## What is being asked
For the data below, please report each line where the word "menu" is found.

Excerpted records Block Start

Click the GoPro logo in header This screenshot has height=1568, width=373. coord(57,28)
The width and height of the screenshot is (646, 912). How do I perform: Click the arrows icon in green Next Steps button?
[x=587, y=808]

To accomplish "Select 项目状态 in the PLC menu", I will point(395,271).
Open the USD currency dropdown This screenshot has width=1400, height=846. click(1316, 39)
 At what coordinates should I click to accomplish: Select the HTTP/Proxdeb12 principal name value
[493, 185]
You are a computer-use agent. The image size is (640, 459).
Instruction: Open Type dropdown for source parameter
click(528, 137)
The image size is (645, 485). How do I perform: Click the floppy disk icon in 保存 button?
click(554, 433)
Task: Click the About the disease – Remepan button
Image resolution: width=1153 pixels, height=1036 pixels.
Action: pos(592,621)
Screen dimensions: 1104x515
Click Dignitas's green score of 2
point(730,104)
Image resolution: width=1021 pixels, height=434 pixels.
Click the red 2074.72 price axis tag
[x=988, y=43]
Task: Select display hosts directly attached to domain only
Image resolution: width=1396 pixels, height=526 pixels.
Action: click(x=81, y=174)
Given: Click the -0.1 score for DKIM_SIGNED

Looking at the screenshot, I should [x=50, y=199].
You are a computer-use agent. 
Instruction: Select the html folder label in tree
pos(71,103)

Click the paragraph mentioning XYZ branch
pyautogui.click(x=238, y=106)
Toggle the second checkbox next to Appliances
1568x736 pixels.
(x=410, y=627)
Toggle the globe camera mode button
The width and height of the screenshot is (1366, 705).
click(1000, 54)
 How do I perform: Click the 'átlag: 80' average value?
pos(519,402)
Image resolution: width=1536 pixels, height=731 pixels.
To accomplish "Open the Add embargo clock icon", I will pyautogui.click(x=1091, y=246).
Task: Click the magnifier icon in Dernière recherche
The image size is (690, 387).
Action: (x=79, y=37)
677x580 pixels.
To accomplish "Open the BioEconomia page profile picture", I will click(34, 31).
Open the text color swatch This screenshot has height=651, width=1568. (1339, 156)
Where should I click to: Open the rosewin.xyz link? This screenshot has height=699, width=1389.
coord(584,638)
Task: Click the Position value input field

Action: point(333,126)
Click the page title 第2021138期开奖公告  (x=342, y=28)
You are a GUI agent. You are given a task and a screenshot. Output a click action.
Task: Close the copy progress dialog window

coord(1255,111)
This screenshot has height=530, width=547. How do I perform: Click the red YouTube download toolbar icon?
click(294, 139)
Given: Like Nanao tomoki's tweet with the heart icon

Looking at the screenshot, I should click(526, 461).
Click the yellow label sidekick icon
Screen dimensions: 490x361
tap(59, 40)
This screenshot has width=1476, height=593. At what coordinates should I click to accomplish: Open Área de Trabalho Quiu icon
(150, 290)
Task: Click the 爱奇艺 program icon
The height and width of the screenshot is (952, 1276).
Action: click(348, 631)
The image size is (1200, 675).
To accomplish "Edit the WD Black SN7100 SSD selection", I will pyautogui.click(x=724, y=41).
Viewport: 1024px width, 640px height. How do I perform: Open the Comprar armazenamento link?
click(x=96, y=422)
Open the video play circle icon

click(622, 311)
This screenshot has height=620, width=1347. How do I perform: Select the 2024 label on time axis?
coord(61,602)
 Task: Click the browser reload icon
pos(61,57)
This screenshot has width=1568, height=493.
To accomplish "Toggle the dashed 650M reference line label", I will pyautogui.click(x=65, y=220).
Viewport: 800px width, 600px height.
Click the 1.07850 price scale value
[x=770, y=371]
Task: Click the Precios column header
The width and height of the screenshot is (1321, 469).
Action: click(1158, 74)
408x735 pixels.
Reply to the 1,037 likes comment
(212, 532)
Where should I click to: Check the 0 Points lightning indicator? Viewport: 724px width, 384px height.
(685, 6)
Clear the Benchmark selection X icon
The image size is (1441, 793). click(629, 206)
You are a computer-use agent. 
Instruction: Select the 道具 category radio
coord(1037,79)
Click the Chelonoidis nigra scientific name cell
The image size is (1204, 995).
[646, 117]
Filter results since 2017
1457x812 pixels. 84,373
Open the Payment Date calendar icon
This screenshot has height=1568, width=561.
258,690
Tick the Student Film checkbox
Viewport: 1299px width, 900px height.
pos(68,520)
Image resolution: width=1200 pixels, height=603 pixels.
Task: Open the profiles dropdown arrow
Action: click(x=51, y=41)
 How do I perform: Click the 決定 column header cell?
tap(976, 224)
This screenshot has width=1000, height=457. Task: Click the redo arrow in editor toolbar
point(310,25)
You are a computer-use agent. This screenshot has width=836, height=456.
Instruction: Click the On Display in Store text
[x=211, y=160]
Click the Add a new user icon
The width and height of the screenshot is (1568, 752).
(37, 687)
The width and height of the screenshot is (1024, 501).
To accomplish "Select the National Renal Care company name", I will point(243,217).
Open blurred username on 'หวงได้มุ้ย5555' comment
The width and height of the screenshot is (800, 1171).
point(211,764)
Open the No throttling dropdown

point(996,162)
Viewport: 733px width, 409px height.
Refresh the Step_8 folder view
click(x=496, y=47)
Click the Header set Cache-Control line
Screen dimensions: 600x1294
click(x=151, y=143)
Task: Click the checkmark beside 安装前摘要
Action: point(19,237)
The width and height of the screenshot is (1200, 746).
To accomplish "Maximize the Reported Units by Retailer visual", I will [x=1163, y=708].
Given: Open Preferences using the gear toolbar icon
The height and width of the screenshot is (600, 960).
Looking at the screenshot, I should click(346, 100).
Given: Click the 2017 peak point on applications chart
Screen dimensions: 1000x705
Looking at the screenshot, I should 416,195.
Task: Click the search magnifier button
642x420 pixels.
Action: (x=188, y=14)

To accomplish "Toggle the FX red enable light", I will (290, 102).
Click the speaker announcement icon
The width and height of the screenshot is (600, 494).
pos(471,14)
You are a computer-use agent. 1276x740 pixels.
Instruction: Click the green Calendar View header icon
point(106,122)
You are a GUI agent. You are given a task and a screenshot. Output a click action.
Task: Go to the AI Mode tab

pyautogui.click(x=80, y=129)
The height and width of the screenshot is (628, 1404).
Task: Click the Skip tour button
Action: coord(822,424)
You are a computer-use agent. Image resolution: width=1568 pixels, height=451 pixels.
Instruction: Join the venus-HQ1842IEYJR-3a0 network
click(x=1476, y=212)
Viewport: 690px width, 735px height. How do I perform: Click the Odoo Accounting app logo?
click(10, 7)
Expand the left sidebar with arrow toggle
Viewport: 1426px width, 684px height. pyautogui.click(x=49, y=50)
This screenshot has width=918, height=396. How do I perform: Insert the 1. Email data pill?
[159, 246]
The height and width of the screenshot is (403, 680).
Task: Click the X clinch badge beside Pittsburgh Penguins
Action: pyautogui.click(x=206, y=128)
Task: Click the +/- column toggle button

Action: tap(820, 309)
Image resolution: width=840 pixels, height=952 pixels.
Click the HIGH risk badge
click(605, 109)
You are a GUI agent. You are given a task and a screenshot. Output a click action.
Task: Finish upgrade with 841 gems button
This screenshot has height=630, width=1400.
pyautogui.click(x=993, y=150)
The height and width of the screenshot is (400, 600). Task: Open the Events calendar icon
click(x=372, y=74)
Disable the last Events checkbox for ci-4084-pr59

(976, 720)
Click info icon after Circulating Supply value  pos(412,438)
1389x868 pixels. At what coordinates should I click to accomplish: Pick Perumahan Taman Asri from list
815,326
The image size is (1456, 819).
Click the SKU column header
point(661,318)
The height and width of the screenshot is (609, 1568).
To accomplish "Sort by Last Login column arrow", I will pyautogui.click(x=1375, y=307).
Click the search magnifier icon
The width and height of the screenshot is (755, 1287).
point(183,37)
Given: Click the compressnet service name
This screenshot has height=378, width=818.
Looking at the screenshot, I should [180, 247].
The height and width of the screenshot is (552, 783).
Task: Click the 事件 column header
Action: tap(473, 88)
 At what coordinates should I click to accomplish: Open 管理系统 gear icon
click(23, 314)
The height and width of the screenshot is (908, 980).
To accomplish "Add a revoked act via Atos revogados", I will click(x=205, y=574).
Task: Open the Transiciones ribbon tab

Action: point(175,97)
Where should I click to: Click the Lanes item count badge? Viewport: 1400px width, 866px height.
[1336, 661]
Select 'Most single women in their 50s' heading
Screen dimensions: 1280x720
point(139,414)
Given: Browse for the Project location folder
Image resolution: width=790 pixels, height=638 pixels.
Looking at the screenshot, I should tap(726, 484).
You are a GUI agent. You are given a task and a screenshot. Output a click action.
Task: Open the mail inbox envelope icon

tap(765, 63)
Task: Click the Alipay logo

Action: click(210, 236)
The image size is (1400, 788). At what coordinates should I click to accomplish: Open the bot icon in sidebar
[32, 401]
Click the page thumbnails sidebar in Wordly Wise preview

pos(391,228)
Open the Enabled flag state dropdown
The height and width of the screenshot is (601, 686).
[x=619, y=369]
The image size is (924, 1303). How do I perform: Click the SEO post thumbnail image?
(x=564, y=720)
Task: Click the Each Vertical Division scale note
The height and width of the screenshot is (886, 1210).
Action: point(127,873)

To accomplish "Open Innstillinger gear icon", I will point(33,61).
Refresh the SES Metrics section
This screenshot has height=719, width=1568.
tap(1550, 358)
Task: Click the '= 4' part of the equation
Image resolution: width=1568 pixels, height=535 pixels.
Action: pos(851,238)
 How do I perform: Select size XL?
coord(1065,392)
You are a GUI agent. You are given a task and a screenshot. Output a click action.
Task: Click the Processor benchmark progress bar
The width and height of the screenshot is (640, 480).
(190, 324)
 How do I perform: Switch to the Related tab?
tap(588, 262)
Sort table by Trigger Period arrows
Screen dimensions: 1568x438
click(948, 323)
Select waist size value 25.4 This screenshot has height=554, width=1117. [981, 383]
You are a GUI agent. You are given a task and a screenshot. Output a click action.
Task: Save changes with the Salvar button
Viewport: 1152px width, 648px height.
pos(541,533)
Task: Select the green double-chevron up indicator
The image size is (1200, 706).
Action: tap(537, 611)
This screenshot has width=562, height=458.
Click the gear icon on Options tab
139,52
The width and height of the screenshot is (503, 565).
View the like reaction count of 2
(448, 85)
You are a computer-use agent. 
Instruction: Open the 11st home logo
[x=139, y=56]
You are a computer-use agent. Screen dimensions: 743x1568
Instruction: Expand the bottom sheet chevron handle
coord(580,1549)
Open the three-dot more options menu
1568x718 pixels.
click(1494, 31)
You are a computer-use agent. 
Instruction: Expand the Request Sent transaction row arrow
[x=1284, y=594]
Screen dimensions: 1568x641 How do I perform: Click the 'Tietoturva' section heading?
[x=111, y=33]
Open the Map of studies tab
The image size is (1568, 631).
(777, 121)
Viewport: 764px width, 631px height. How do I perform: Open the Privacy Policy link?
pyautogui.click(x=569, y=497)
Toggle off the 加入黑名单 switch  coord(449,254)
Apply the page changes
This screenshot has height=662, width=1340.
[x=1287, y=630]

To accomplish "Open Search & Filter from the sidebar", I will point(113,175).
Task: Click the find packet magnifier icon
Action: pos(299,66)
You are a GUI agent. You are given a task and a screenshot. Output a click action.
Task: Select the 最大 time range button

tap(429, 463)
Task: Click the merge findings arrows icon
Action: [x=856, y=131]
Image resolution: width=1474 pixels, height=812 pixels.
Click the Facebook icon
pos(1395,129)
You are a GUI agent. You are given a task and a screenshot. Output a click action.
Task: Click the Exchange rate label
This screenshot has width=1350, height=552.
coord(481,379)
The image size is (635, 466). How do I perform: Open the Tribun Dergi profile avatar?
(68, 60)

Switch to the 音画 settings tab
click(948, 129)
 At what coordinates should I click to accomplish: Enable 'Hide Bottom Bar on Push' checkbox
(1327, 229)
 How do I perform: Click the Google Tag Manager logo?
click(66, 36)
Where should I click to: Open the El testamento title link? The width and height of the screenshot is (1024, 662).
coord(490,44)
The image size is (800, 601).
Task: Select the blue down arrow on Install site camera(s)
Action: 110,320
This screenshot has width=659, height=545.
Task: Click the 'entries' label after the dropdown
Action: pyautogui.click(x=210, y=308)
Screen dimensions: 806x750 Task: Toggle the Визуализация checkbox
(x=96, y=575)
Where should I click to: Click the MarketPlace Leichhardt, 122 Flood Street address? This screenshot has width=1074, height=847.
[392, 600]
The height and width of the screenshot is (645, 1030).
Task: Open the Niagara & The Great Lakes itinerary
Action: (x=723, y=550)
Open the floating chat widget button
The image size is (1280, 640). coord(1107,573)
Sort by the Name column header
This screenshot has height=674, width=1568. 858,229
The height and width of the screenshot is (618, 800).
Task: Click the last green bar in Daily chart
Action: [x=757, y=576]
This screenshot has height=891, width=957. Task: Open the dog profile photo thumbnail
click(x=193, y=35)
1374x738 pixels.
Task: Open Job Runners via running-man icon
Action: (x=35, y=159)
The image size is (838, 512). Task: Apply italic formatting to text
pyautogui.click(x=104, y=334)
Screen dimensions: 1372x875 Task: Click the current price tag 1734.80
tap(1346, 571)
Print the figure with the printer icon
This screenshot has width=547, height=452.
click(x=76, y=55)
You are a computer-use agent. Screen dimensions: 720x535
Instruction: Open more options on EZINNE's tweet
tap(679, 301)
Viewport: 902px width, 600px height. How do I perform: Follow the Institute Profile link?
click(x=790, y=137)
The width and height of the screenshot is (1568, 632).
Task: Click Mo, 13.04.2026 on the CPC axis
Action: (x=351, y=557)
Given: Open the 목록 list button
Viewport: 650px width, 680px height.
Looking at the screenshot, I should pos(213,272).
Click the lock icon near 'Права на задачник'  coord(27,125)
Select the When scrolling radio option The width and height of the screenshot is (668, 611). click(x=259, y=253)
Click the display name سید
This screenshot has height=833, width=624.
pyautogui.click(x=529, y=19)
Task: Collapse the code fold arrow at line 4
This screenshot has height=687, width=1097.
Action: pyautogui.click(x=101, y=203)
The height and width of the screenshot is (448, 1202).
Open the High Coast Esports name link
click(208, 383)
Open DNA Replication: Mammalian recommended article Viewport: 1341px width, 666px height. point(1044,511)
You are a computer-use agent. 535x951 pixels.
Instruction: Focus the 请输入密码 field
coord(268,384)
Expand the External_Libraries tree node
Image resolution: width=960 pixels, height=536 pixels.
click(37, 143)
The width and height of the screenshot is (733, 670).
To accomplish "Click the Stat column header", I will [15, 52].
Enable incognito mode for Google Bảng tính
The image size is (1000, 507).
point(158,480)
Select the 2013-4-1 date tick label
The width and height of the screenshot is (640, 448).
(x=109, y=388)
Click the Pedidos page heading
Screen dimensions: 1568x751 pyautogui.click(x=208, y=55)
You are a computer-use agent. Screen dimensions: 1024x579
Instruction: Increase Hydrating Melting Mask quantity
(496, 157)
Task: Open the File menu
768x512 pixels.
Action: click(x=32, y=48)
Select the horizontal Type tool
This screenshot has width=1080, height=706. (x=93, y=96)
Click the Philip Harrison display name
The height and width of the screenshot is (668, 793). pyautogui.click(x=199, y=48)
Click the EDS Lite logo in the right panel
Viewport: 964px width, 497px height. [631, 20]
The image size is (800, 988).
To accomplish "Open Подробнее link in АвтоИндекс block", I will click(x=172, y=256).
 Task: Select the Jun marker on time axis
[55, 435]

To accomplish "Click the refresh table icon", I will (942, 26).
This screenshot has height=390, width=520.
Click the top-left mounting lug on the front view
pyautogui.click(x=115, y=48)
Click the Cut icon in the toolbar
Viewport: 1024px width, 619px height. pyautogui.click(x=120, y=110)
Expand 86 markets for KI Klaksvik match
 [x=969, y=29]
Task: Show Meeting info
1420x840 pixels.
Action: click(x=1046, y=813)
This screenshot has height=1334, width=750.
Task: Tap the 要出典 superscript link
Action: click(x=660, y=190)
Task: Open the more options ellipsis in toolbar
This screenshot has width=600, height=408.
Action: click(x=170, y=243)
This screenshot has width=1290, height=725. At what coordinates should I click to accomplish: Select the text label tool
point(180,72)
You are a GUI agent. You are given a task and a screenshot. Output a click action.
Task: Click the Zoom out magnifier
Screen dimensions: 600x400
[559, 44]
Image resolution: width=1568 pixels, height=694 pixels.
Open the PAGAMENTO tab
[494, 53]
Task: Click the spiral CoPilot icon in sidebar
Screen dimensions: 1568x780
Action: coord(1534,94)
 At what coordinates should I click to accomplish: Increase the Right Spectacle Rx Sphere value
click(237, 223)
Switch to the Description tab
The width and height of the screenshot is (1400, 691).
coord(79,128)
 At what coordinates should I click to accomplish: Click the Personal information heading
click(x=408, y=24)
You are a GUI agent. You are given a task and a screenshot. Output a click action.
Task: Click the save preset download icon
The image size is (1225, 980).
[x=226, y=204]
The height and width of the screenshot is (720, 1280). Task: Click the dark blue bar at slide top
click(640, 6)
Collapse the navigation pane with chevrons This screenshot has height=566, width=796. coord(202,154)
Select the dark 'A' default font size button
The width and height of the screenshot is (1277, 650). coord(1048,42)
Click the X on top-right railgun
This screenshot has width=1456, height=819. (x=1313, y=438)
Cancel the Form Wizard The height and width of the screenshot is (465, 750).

Excerpted records Block End

## Final answer
To accomplish "Select 项目状态 in the PLC menu", I will point(395,271).
Open the three-dot more options menu
Task: Open the File menu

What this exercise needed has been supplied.